The technique you describe is called imputation by sequential regressions or multiple imputation by chained equations. The technique was pioneered by Raghunathan (2001) and implemented in a well working R package called mice
(van Buuren, 2012).
A paper by Schafer and Graham (2002) explains well why mean imputation and listwise deletion (what you call line exclusion) usually are no good alternatives to the above mentioned techniques. Principally mean imputation is not conditional and thus can bias the imputed distributions towards the observed mean. It will also shrink the variance, among other undesirable impacts on the imputed distribution. Furthermore, listwise deletion indeed will only work if the data are missing completely at random, like by the flip of a coin. Also it will increase the sampling error, as the sample size is reduced.
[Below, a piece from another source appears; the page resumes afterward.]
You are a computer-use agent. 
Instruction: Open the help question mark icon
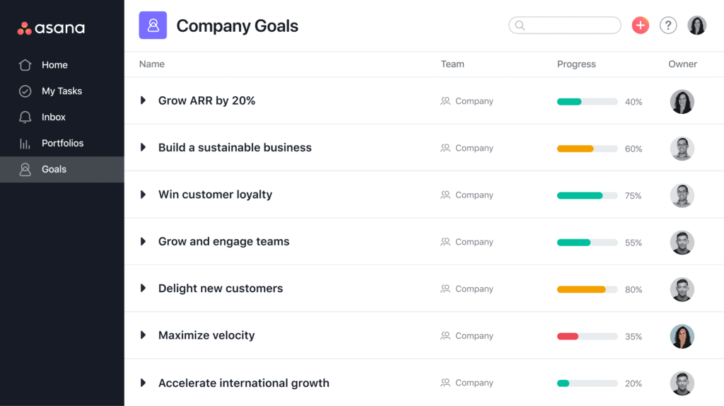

The authors quoted above usually recommend starting with the variable featuring the least missing values. Also, the technique is usually applied in a Bayesian way (i.e. an extension of your suggestion). Variables are visited more often in the imputation procedure, not only once. In particular, each variable is completed by draws from its conditional posterior predictive distribution, starting with the variable featuring least missing values. Once all variables in a data set have been completed, the algorithm again starts at the first variable and then re-iterates until convergence. The authors have shown that this algorithm is Gibbs, thus it usually converges to the correct multivariate distribution of the variables.
Usually, because there are some untestable assumptions involved, in particular missing at random data (i.e. whether data are observed or not depends on the observed data only, and not on the unobaserved values). Also the procedures can be partially incompatible, which is why they have been called PIGS (partially incompatible Gibbs sampler).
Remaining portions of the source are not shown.